Insurance company underwriters are a bit like television crime drama profilers.  They have specific tools they use, along with your application, to figure you out, to decide if you are insurable, and what kind of risk you present.

These tools may include the following:

  • Physician or hospital medical records
  • Blood, urine or saliva testing
  • Prescription profiles
  • Telephone interviews
  • Financial information justifying the amount of insurance being applied for
  • Vocation and avocation risk information
This information is held in strict confidence; underwriters are professional, highly trained specialists.  They interpret the information in order to develop a risk profile.  In the case of a life insurance applicant, the profile related to life expectancy.
What is, and what is not, an acceptable risk varies from insurer to insurer.  Underwriting standards are not the same for all carriers and change as life expectancies lengthen,  medical techniques improve and claims histories are analyzed.   There are common categories, however:
  • Preferred: You are a better than average risk – your health is good; you have no dangerous hobbies or history of health problems.  You are charged the lowest premium rate.
  • Standard: You are a typical, average risk, and will pay the standard rate.

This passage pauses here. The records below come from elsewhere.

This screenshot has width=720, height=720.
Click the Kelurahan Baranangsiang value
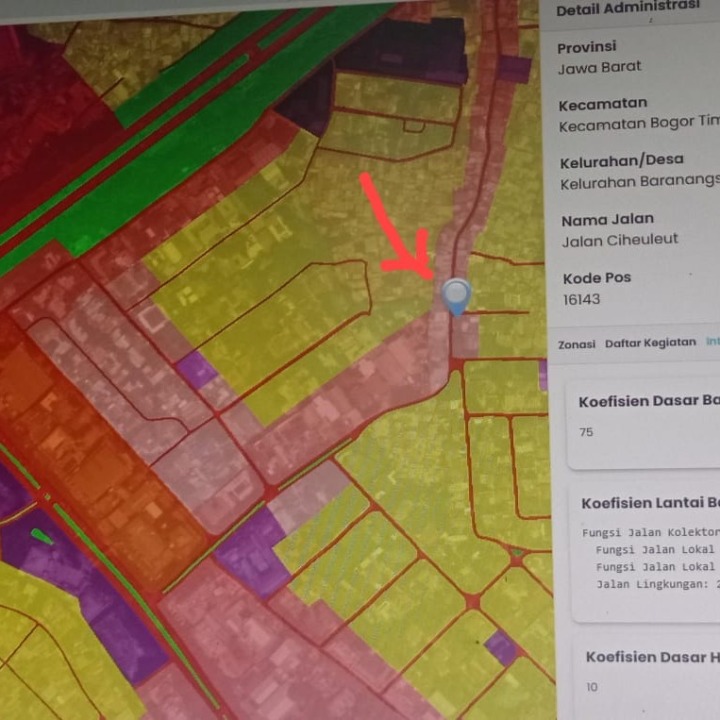click(639, 183)
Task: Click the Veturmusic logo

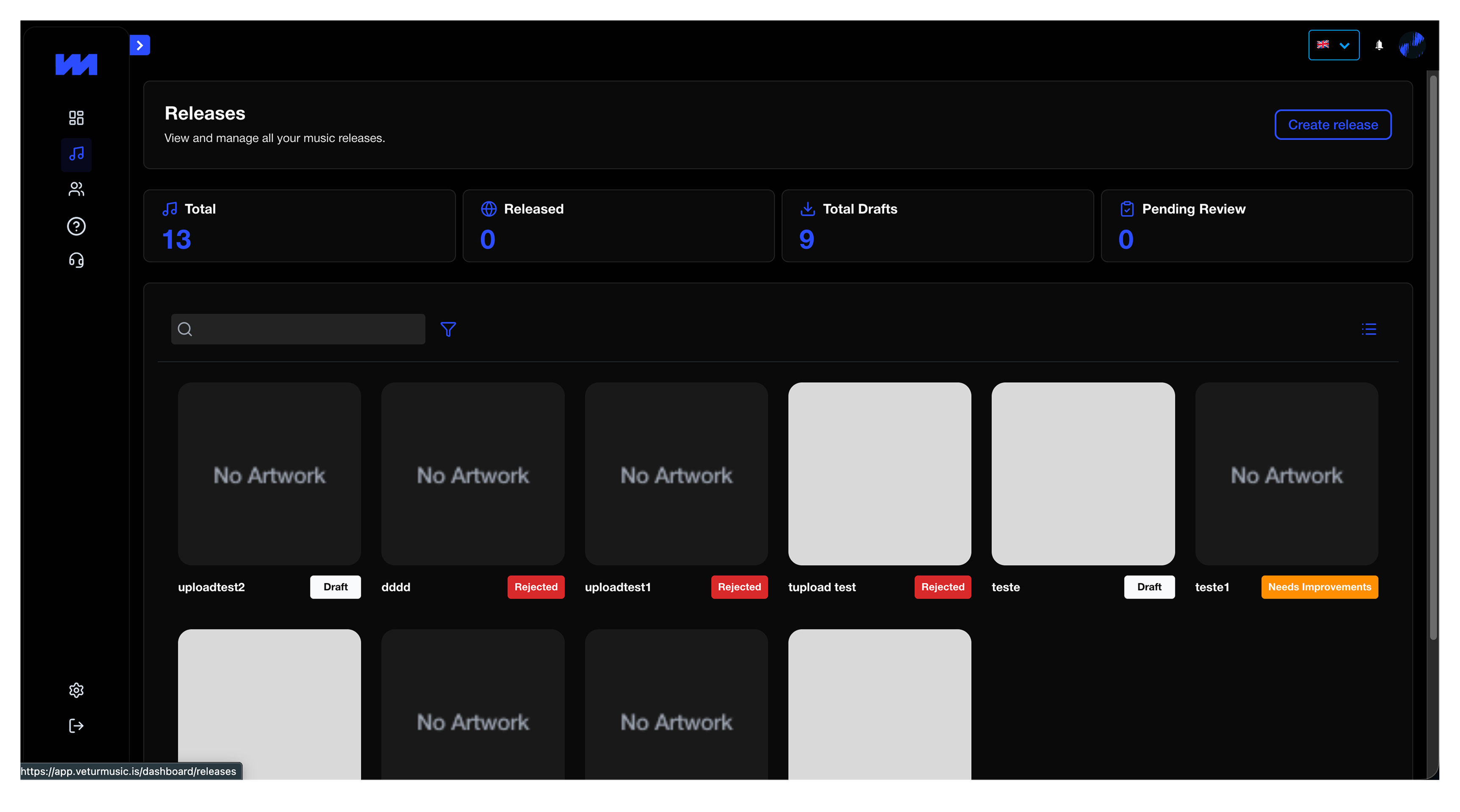Action: (76, 65)
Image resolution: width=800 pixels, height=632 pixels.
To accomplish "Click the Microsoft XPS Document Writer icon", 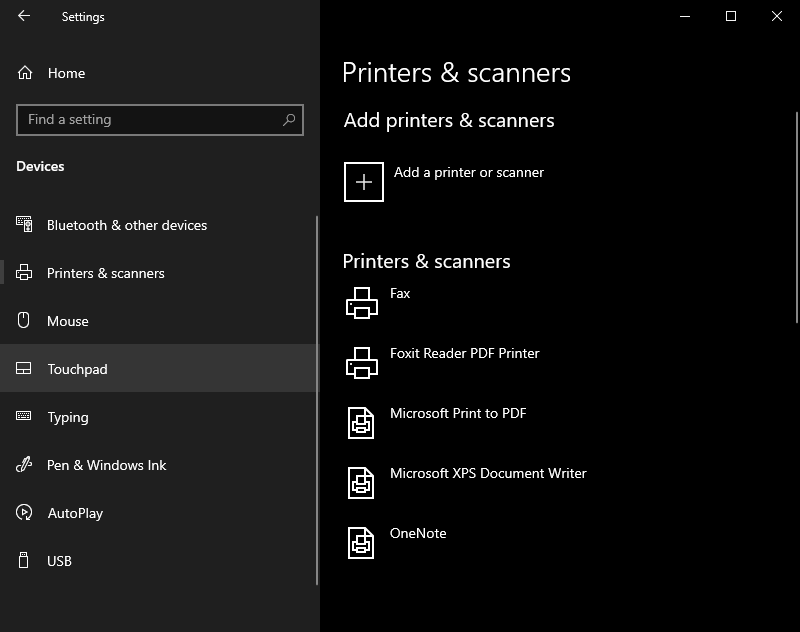I will [x=361, y=483].
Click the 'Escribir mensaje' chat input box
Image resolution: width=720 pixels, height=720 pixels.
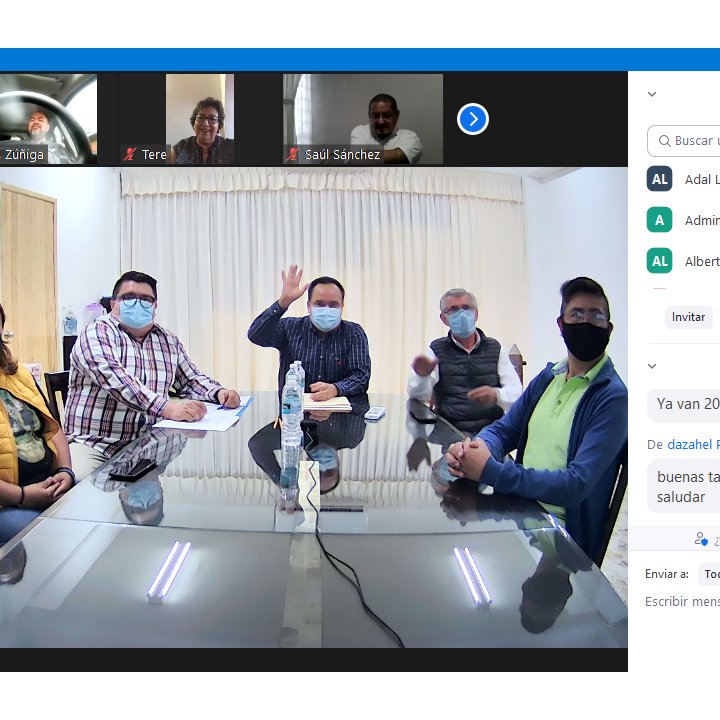[x=682, y=602]
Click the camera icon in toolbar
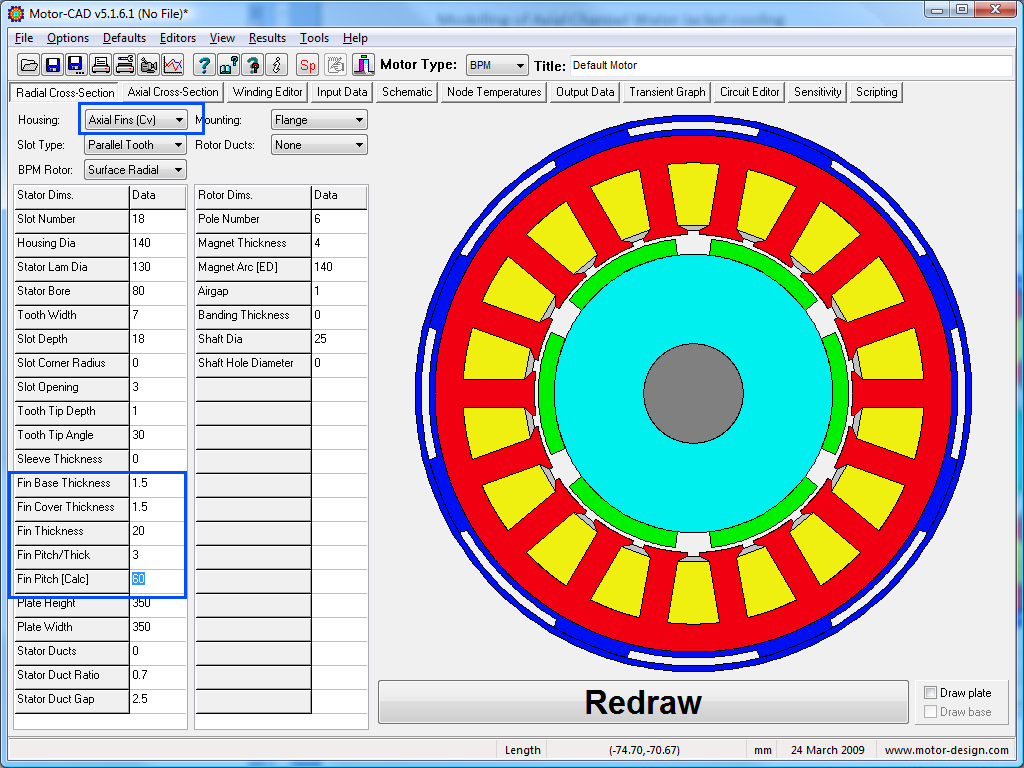1024x768 pixels. tap(149, 65)
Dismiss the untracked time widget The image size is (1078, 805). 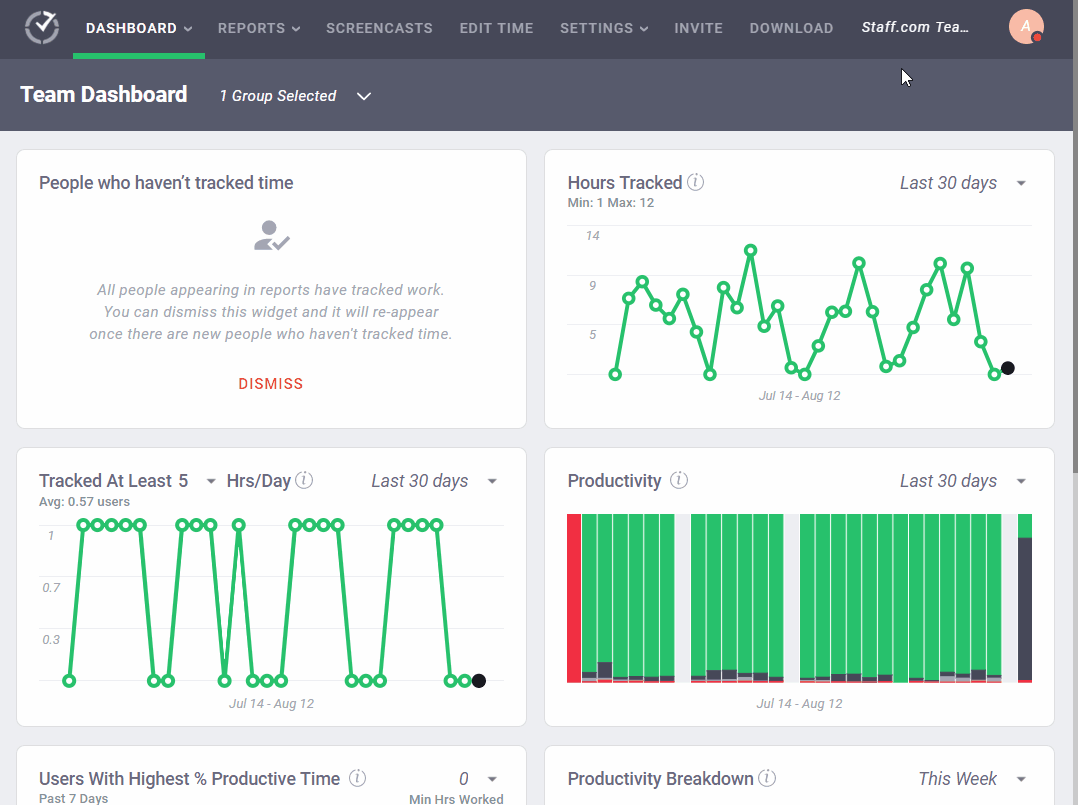(270, 383)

  • Rated: You pose an above average risk.  Perhaps you still smoke, you have untreated high blood pressure or you sky-dive. You will pay a higher premium.
  • Declined: You are rated as uninsurable. You are declined coverage of any kind with that carrier.
Keep in mind that being rated or declined is not necessarily a forever thing.  Your rating as an insurance risk may change, which means the premium will come down, should you lose that weight, quit smoking, get your cholesterol under control – you see where this is going.